買い手にとっては、お安くて、新鮮で、いいこと尽くめ。生産者さんにとっても、手間ではあるものの、出荷するよりも取り分が大きくなることも多いと聞く。

仕組みとしてWin-Winである、メルカリ青果。これからも増えていくだろうと思う。

一方で、「いつか取り返しのつかない事件が起きるのではないか」とも感じる。

もくじ

食品事故はゼロにはできない

「取り返しのつかない事件」というのは、悪意に限ったものではない。

ちょっと考えたら「起きそう」というレベルの、食品事故である。ニラとスイセンの間違い、山菜・きのこ類の採集ミス、細菌付着の大量感染……食品の事故は必ず、どこかで、起きる。メルカリに限った話ではなく、完全にゼロにはできるものではない。だからこそ、流通には仕組みが設計され、ルールが敷かれている。
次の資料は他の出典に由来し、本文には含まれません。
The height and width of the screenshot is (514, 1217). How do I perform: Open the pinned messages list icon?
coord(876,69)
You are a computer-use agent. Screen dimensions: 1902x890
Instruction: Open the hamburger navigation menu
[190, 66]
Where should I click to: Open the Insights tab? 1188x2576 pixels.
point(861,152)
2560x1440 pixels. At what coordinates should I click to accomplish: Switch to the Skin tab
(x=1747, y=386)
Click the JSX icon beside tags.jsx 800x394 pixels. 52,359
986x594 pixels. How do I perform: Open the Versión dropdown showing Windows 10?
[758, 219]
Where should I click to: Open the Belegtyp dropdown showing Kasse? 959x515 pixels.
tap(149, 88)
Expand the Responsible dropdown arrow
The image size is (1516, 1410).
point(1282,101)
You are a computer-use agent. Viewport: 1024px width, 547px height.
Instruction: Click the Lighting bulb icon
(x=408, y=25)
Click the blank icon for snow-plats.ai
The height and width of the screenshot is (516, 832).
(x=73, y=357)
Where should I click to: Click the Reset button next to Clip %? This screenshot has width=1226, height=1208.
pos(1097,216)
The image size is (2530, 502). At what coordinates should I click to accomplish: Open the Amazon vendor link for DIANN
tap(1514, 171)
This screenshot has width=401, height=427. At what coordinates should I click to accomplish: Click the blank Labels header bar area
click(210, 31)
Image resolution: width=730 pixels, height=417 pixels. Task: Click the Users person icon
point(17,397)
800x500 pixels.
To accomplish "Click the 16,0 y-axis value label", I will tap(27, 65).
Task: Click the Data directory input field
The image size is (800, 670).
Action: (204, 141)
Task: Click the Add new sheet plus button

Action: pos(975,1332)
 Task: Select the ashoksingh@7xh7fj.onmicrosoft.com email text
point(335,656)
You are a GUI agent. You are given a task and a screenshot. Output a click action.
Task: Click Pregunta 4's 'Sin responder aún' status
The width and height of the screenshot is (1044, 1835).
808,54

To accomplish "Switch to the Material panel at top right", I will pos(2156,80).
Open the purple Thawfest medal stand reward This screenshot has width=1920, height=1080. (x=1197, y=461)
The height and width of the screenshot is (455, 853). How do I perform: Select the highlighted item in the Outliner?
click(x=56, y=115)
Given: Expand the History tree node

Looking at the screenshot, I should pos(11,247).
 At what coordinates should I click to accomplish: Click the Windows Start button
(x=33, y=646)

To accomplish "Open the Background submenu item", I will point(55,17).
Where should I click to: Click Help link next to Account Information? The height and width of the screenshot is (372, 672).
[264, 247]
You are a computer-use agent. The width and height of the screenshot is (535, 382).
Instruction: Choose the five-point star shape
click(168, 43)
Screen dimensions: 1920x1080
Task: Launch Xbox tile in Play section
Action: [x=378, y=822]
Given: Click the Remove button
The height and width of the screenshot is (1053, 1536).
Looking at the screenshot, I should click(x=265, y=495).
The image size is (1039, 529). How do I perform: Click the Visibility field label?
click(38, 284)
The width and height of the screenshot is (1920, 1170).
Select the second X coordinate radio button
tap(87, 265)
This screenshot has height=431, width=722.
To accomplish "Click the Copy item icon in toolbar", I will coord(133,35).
一般的な「おすそ分け」であれば、被害範囲はご近所さん圏内である。無人販売も、流通の範囲はある程度絞られる。

しかし、メルカリの世界では仕事のように大量の野菜を日本全国に発送している生産者さんが存在していて、万が一の影響の範囲が相当なものになっているケースも存在している。

ちゃんとした人たちのなかに、誰でも混ざれてしまう現実

レビューや取引数から、ほとんどの出品者さんはきちんとした方だろうと想像できる。一方で、ヤバイ人でも簡単に混ざり込める構造だよなとも、思う。

そもそも冷静に考えて、以下の条件で食べ物を買うのは&食べ物を売るのは、「アリ」なのだろうか。

  • 売り手の名前・住所は不明
  • 相手の説明が本当か確かめようがない
    → 農薬の有無・産地・保存状態等は全て自己申告、盗品の可能性もあり
  • 万が一の際に連絡ができない
    → 受け取り=取引完了の仕組みだから、例えば食べて問題があっても対応不可

ちょっとやっぱり、闇市すぎるというか、何かを「えいや!」と信じる思考停止を介さないと、踏み出せない一歩をわたしは感じてしまう。個人情報を明かして、根拠を示して、流通コストをかけて、責任を持って生産をしている「農家さん」が背負っているものとの差が、あまりにも大きすぎる。

価値を生かす、という方向性で

とはいえ、これだけのユーザーがやりとりをしている現実からもわかるように、既存の流通のシステムでは応えられない大きなニーズを、メルカリが拾っていることには間違いない。さまざまなリスクがあるにも関わらず、これだけの数の人がメリットを感じている価値が、確実にある。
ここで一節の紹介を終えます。